**Collected data:**
○ ○ ○ ○ ○ ○ ○

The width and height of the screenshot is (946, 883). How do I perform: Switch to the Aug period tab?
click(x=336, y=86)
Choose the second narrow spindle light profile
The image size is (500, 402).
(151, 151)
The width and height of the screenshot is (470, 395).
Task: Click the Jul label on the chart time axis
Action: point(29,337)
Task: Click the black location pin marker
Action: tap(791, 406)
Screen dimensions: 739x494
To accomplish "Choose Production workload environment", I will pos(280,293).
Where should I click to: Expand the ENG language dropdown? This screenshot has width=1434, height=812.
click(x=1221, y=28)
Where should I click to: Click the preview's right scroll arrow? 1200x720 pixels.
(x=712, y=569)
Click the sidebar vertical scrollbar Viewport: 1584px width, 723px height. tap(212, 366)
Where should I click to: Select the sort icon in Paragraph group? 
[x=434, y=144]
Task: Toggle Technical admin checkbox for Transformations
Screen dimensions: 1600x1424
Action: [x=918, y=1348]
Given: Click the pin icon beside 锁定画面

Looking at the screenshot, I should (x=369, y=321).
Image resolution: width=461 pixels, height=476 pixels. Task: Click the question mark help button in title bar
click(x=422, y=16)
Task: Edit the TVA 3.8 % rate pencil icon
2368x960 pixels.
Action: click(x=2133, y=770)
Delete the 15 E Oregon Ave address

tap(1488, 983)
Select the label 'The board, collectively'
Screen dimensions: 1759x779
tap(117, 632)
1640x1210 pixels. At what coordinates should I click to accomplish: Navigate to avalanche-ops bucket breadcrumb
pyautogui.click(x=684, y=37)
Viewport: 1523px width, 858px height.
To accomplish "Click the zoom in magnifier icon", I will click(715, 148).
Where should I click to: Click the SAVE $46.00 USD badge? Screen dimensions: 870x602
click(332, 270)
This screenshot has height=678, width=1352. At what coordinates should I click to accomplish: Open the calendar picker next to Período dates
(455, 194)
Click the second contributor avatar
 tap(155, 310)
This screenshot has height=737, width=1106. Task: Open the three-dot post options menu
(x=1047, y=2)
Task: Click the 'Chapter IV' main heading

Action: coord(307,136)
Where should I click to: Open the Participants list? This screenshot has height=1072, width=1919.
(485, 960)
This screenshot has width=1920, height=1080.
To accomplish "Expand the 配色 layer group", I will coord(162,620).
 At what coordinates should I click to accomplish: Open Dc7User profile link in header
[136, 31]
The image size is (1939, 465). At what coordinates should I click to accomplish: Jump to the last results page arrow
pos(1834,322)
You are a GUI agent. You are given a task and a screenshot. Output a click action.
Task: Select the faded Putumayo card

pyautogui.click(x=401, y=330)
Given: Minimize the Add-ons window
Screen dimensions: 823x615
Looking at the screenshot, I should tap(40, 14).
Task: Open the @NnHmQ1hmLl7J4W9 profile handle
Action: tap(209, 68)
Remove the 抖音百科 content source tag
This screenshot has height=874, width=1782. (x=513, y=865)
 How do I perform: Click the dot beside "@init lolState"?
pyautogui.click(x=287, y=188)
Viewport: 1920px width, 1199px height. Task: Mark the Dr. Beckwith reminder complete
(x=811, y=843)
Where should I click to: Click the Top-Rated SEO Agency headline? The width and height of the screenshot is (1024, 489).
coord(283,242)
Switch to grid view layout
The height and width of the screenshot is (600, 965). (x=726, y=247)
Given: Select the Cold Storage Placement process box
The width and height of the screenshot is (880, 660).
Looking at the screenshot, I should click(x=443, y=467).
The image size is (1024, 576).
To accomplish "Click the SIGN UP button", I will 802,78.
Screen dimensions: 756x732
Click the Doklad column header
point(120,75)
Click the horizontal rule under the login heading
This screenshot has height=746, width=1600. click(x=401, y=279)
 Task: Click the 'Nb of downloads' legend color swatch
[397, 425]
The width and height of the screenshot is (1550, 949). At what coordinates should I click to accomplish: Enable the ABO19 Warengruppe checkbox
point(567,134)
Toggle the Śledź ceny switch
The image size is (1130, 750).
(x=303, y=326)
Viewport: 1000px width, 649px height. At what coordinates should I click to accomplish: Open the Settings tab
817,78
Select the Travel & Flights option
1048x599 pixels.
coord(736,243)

○ ○ ○ ○ ○ ○ ○

**Activity:** Give back exactly the lines from the one containing "Select the Travel & Flights option" through the last line of the records.

**Answer for the task:**
Select the Travel & Flights option
1048x599 pixels.
coord(736,243)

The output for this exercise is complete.